Fagioli—who has three children, eight grandchildren, and eight great-grandchildren of her own—was a “surrogate mother” while working at Sharples, often taking students home with her for holidays if they couldn’t return to their families. Dickey and Guan think of Fagioli as a grandmother. Guan has been at the Fagioli family beach house at the New Jersey shore, and both students are often invited to dinner. “She almost didn’t want to retire because she was scared she’d lose those connections,” Lynn Grady, Sharples office manager, says.

Dickey first started working with Fagioli on the memoir during her first semester at Swarthmore, in fall 2006. Guan joined them in spring 2007. Dickey sees the emerging book as “a series of vignettes” and says that even though the two help Fagioli edit, “It’s important that she write what she wants.”

Guan says that from the start the three had a common goal of seeing the book completed, but as of now, “it’s not cohesive.” Last fall, they worked on a section both students say is their favorite—Fagioli’s relationship with Mr. Cameron.

“I’m not embarrassed to say exactly how I feel,” Fagioli says. During the Monday morning meeting, the three work through a scene in which Fagioli and her friend Cameron, both of whom have suffered the loss of longtime spouses, are vacationing in Hawaii.

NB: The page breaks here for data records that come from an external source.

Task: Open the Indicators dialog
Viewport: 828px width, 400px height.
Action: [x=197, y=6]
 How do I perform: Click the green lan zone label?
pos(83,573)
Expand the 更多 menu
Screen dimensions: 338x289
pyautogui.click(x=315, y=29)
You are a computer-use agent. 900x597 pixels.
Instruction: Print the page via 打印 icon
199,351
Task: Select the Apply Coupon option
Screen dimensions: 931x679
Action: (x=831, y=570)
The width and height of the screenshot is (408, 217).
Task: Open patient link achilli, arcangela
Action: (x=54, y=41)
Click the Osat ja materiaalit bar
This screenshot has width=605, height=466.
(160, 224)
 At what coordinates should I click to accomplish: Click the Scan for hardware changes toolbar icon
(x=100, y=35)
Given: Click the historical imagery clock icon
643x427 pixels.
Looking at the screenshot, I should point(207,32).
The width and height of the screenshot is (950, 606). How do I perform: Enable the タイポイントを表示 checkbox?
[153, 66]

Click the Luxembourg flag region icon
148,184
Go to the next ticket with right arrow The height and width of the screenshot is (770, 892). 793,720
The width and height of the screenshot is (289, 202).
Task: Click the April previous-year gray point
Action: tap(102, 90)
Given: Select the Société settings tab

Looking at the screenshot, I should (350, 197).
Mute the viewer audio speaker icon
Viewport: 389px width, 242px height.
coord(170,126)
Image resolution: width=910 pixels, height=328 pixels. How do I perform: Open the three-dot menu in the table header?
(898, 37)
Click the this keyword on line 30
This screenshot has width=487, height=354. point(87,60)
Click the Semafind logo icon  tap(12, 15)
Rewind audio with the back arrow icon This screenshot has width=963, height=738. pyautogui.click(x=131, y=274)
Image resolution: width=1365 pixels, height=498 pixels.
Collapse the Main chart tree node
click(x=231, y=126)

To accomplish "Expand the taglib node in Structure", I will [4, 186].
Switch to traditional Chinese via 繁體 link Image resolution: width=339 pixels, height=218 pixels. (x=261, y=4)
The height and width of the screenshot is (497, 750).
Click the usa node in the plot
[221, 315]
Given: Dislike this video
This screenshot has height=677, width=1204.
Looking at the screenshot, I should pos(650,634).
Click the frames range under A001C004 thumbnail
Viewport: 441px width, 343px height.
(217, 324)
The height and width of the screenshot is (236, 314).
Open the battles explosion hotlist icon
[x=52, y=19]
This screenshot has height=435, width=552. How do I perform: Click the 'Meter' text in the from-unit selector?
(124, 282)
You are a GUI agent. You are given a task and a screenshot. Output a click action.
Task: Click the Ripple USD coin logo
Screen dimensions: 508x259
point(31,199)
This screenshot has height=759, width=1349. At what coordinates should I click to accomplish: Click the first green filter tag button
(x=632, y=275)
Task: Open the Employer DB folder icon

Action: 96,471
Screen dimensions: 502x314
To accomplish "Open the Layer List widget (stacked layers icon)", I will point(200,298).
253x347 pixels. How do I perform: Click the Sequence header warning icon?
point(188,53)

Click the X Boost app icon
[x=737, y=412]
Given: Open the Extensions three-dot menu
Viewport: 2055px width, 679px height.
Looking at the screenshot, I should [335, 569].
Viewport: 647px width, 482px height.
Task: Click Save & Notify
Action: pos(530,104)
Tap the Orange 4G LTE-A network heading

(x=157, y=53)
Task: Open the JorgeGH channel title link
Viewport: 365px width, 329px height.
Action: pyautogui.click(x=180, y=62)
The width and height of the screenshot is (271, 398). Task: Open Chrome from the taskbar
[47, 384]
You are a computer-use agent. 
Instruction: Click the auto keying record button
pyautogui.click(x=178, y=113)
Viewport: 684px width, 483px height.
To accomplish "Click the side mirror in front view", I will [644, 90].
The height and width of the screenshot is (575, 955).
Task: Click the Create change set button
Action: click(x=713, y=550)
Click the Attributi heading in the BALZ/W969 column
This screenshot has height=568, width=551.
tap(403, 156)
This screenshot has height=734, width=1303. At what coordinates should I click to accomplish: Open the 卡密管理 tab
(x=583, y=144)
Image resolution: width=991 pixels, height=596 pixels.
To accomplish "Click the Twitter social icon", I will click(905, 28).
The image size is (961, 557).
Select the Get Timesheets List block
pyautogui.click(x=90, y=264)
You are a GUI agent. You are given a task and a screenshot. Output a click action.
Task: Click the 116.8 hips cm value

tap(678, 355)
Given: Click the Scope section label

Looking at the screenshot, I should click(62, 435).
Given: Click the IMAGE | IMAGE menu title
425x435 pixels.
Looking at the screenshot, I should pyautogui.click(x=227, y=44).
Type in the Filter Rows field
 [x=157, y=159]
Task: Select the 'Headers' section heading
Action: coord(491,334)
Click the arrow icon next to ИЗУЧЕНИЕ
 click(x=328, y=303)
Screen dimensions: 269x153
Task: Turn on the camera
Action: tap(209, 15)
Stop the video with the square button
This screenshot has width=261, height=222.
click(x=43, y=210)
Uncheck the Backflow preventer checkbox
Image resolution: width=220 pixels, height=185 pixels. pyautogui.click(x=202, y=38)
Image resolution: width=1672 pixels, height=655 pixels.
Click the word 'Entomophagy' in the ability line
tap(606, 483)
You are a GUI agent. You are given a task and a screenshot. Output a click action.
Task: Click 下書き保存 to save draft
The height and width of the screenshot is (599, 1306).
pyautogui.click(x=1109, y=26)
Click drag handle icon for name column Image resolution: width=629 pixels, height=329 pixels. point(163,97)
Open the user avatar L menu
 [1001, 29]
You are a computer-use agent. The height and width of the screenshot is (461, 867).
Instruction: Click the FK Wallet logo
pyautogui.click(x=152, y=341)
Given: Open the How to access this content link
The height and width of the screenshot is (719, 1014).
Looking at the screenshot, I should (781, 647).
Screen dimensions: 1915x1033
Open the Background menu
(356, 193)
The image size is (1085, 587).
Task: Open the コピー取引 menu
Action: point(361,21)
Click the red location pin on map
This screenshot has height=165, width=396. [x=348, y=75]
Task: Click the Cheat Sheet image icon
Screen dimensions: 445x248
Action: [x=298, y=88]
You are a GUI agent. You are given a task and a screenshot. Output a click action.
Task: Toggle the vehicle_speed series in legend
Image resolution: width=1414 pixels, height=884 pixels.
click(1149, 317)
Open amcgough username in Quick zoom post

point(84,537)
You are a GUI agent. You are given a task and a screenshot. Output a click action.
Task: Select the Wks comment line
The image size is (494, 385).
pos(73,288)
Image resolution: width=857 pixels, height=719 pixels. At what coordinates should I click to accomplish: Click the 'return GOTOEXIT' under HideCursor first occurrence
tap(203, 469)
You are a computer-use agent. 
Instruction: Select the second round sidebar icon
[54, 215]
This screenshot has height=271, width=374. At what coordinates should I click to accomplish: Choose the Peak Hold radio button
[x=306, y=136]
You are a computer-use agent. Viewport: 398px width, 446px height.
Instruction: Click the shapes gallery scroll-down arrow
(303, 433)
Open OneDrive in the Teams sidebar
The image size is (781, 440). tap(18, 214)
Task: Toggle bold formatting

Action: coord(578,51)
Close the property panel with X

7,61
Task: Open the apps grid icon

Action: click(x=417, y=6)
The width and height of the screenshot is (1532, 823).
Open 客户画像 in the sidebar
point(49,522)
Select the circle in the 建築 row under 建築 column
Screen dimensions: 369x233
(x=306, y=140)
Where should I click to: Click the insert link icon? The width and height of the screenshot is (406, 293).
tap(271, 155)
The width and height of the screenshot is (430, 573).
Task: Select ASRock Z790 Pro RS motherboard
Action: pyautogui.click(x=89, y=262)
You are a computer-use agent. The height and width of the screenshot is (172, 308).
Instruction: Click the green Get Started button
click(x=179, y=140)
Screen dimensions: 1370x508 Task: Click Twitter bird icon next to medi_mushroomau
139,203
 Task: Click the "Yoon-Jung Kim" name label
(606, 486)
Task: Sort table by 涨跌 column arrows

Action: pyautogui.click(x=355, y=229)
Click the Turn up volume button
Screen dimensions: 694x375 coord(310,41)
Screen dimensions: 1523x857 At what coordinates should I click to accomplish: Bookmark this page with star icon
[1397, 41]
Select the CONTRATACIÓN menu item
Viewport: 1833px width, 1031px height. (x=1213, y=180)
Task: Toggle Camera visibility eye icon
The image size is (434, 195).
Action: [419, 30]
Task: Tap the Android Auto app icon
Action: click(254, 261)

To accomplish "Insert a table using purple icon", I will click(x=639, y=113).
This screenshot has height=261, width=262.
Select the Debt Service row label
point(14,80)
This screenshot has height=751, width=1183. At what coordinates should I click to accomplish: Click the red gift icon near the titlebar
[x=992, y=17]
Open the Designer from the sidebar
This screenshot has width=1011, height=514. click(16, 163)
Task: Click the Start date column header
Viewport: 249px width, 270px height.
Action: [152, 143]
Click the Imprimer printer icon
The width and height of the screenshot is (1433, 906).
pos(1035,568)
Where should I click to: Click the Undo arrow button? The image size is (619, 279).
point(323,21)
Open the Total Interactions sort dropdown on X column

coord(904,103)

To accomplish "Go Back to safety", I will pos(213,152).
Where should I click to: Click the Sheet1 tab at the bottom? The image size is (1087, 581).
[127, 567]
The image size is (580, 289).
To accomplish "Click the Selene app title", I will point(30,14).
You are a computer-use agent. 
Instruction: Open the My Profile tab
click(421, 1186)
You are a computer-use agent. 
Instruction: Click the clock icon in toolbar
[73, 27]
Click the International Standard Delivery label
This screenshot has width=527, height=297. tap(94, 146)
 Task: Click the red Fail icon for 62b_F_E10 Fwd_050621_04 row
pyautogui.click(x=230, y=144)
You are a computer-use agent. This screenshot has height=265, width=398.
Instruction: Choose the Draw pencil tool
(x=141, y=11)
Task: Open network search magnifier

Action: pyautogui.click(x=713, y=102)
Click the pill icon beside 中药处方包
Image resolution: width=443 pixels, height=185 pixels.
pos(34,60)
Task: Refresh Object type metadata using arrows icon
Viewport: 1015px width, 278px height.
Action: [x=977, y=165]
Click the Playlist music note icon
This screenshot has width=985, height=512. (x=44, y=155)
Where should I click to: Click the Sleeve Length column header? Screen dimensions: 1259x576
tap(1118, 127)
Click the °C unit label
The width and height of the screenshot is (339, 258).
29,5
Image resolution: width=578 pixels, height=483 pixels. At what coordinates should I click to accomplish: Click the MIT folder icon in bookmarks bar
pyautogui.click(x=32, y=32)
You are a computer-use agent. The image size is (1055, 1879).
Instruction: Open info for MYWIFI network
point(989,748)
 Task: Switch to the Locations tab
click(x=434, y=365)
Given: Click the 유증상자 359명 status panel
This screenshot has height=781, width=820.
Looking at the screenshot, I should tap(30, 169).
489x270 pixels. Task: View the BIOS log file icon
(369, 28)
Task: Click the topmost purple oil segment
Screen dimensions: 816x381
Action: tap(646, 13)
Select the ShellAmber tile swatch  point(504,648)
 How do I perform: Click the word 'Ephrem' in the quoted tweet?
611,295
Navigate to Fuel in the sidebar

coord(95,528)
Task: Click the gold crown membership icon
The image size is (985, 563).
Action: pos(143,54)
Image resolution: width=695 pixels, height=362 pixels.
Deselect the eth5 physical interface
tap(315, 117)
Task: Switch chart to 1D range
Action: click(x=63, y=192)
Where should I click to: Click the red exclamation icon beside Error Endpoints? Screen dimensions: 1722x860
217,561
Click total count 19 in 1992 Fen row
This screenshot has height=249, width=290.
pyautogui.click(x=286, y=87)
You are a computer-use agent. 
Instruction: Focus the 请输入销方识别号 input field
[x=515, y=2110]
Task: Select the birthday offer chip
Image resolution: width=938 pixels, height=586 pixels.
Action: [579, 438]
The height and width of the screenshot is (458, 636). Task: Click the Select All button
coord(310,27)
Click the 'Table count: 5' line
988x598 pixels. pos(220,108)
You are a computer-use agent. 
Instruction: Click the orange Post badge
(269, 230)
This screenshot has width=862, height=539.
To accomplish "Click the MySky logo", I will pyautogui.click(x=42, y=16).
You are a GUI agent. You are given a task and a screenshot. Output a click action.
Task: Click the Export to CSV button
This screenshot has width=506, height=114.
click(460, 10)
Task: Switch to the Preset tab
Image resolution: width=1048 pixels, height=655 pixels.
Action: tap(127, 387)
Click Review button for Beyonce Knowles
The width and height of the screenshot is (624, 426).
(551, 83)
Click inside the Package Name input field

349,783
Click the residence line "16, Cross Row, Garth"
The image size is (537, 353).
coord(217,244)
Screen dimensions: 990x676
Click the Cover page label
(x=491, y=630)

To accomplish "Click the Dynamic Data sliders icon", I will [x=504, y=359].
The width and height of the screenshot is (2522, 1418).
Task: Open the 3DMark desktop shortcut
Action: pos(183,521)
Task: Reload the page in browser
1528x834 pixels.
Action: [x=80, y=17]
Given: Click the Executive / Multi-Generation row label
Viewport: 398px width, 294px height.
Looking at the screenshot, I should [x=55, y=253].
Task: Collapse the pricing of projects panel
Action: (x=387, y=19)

At the resort, Fagioli goes to take a shower and Cameron asks her if she’s going to come out alluring? No. Charming? No. Sexy? No. Fagioli retorts she’s going to come out clean.

“Well then don’t rush out,” Cameron says from behind his newspaper.

Both Guan and Dickey smile at this. Fagioli and Cameron could easily be teenagers in this flirty part of the book that describes the beginning of their relationship. “He was like a magnet,” Fagioli confides. “Both of the men in my life were, and I was happy to be with them.”

When asked to sum up her goal in writing the book, she speaks to her generation, gesturing with age-spotted hands tipped with magenta nails, “All these things happened to me and you, too, and when you feel alone it’s okay to find someone else.”

“Come here!” Fagioli says to me, reaching across the dining hall table to pluck off a chip of black nail polish that has wandered onto my cheek. She does this as if it’s her maternal duty. I realize I have wandered into her radar.

She hugs me goodbye. Later, she calls me to see how it’s going. She asks if I’ll help with the book. She’s picked up the signal—another freshman in need of a little motherly love.